Question-2: You have developed a Website for the translation and user can use it to translate from 1 word to upto 1 Lakh words at a time. Which of the following you can use to provide the translation solution?
- You would be using Amazon Translate service with the Python programming interface.
- You would be using Amazon Translate and AWS Lambda
- You would be using Amazon Translate, AWS Lambda and S3 to store the uploaded document.

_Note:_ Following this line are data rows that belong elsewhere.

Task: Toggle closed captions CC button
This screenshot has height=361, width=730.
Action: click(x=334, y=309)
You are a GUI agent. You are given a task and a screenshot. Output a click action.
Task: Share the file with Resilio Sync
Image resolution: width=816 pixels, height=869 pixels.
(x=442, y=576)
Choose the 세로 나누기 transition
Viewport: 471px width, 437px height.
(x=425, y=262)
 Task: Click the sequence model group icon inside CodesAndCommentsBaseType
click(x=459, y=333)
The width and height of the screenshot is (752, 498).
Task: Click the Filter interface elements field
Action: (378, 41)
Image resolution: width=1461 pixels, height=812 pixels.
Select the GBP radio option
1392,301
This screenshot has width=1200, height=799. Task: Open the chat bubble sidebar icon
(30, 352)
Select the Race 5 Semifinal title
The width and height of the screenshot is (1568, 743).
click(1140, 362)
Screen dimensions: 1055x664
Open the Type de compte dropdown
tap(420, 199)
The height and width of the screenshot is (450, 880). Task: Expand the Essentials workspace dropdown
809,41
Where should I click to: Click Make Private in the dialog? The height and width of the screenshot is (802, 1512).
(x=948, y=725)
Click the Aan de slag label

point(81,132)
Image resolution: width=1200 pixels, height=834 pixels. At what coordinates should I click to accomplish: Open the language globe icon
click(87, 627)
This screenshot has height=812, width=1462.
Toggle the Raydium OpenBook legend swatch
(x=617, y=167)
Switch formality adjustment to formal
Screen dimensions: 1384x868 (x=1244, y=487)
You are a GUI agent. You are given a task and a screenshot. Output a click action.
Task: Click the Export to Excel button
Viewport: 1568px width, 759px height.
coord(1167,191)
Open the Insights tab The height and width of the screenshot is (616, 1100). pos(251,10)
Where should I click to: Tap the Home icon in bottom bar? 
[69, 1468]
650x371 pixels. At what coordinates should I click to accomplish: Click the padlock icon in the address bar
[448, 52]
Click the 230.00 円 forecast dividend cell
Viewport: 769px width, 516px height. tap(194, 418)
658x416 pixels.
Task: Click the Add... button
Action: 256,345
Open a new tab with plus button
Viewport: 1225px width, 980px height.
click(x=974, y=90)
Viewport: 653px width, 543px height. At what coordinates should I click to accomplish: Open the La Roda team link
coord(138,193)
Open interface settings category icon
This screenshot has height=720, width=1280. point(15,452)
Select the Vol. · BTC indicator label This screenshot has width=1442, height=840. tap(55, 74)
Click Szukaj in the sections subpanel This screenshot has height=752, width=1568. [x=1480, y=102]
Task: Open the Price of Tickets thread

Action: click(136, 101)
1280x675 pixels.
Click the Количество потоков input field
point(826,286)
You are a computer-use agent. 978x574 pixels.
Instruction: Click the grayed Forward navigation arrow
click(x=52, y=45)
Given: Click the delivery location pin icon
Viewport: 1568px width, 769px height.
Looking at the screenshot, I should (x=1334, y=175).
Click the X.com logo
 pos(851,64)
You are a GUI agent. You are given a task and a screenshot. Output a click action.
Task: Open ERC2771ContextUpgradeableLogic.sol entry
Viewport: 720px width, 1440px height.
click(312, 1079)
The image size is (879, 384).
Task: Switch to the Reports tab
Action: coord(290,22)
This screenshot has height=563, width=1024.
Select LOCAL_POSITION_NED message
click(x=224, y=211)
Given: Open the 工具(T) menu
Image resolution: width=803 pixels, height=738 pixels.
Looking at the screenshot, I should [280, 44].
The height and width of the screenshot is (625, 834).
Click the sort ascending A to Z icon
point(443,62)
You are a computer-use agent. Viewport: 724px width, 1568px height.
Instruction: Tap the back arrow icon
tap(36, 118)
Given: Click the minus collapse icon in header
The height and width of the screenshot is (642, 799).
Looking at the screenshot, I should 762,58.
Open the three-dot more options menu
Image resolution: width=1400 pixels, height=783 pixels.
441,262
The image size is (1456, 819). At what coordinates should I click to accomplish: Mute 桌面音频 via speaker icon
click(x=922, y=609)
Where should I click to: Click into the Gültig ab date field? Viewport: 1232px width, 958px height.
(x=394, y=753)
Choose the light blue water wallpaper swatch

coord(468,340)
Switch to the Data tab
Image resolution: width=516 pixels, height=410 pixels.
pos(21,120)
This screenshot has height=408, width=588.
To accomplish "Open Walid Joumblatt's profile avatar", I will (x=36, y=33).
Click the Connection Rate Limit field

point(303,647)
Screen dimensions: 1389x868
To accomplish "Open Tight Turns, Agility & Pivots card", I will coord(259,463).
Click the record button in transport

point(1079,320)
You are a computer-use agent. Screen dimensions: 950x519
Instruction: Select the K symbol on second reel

- You would be using Amazon Translate, NLTK for Python
Exp: If you see this question carefully that you need to have an Amazon Translation service which can provide support for the 1 Word to 1 Lakh word. However, if you see with the Amazon Translate it can support at a time at the max you can 5000 words and if you insert more than that you would get following error
An error occurred (TextSizeLimitExceededException) Input text size exceeds limit. Max length of request text allowed is 5000 bytes while in this request the text size is 5074 bytes
And to solve this issue you need to properly split your input data into 5000 words at the max. And there is a library available which can do this activity intelligently without breaking the words in the middle and even it take care of the sentence boundary so that no grammatical error would be introduced and this library is known as NLTK (Natural language Toolkit) for Python. Which provides the convenient way to split the text into sentences for many different languages. You need to select the tokenizer as specific to your language in case of English you can use English Tokenizer.